In this study, the researchers matched the two groups for a number of confounders (the list is above) that could increase or decrease lipid levels and correlate with an increase or decrease in mortality[i].

After the matching algorithm was complete, the two cohorts were statistically identical. For example, table 1 demonstrates that the original cohort of 16,000 patients had statistically more women in the nonfasting group (51.35% vs 54.07%, p=0.02). After matching, there were 51.66% vs 53.13%, (p=0.36). Similar changes can be seen in hypertension and diabetes, among others.

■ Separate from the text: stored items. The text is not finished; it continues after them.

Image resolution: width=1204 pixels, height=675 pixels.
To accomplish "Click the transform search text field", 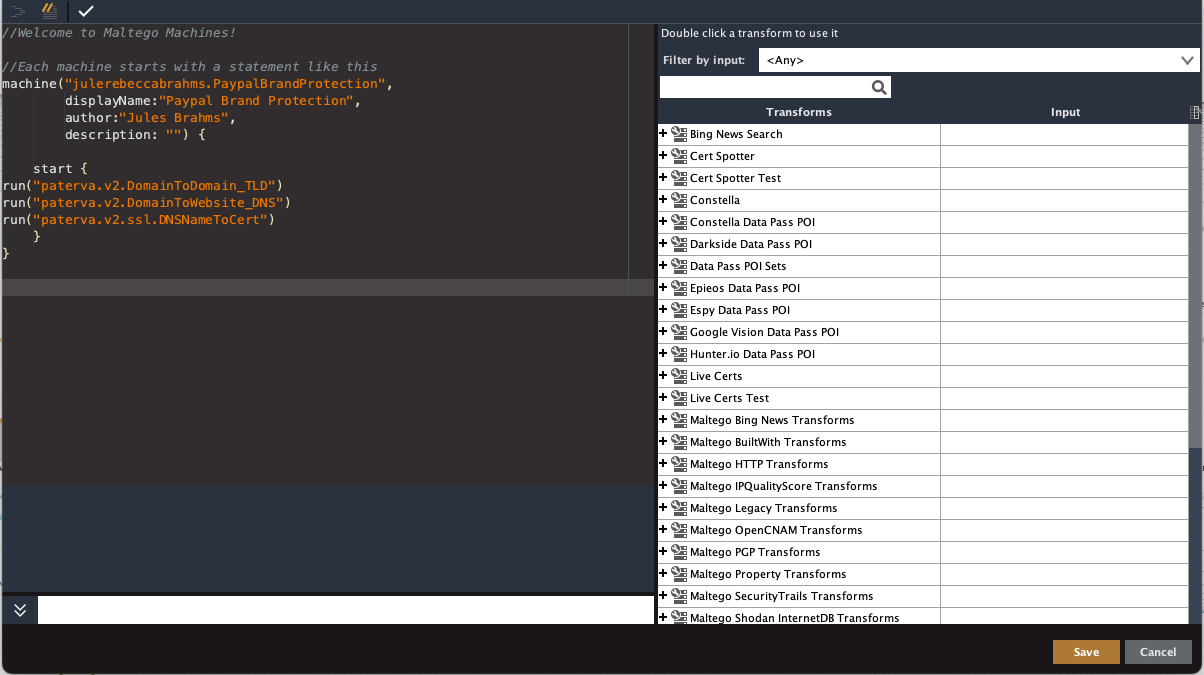I will 765,88.
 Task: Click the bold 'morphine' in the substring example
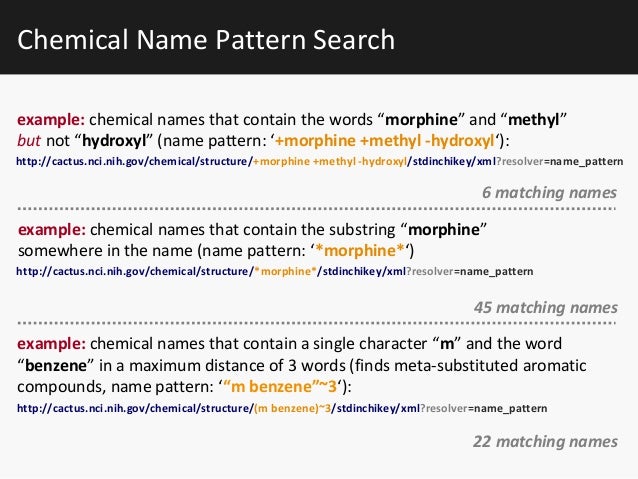click(x=444, y=230)
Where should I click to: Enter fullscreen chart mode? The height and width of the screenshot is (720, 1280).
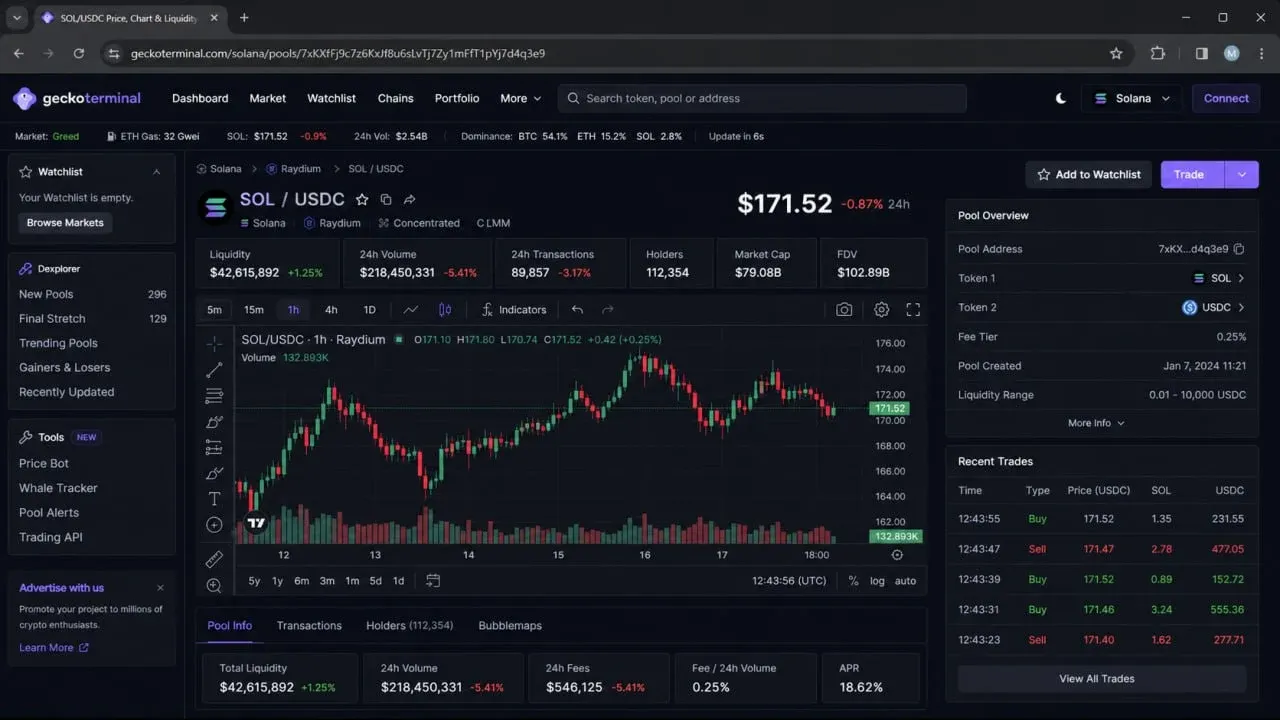click(913, 310)
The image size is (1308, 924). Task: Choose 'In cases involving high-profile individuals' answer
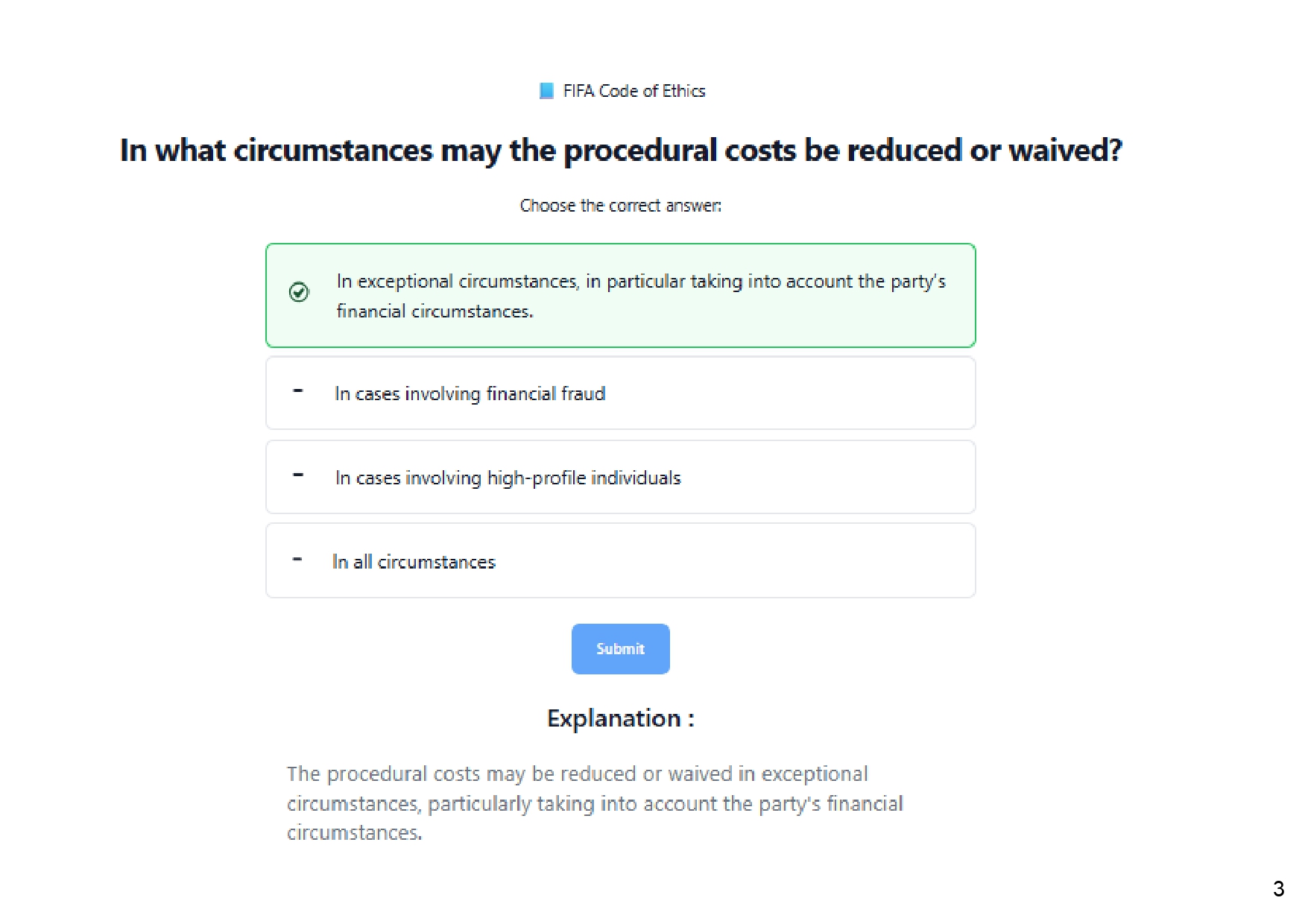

In exchange for matching and reducing bias, the trade-off is that not all of the 16,000 original patients are included. The cohort has been reduced to about half that size, 8598 patients. On the other hand, the baseline characteristics of these patients are identical. If fasting status matters, we should see a difference in mortality, because we have presumably accounted for the rest of our confounders. If mortality is the same, we can conclude fasting status doesn’t matter.

This study found that mortality was the same. They did several stratified analyses, looking at additional confounders, and still found that mortality was the same.

These results correspond with another recent study of 209,000 lipid panels performed in Calgary over a six month period, which found that there was almost no change in LDL with fasting. Triglycerides changed modestly with prolonged fasting, but the clinical significance of the changes were minimal.

Reference:

Sidhu, D. Naugler, C. Fasting time and lipid levels in a community based population: a cross-sectional study. Arch Intern Med. 2012;172(22):1707-1710. Available at:

http://archinte.jamanetwork.com/article.aspx?articleid=1391022

[i] For those interested in more detail into this process: The algorithm calculates a “propensity score” based on the average characteristics of the treatment group (or control group, it should work either way), and then attempts to match this score—and thus the average characteristics—by creating a subset of the other group that matches that propensity score. So each group winds up with a matched propensity score that should translate to matching characteristics. In this study, this algorithm worked perfectly, and each of the variables entered into the model (those from the list above, also found in table 1) are matched in the post-match analysis. From once the second subset is created, the outcomes can be compared to see if they are the same or different—or put another way, we know the rate of diabetes is the same because we artificially made it so, next we can examine whether the fasting status and mortality are different in the two groups.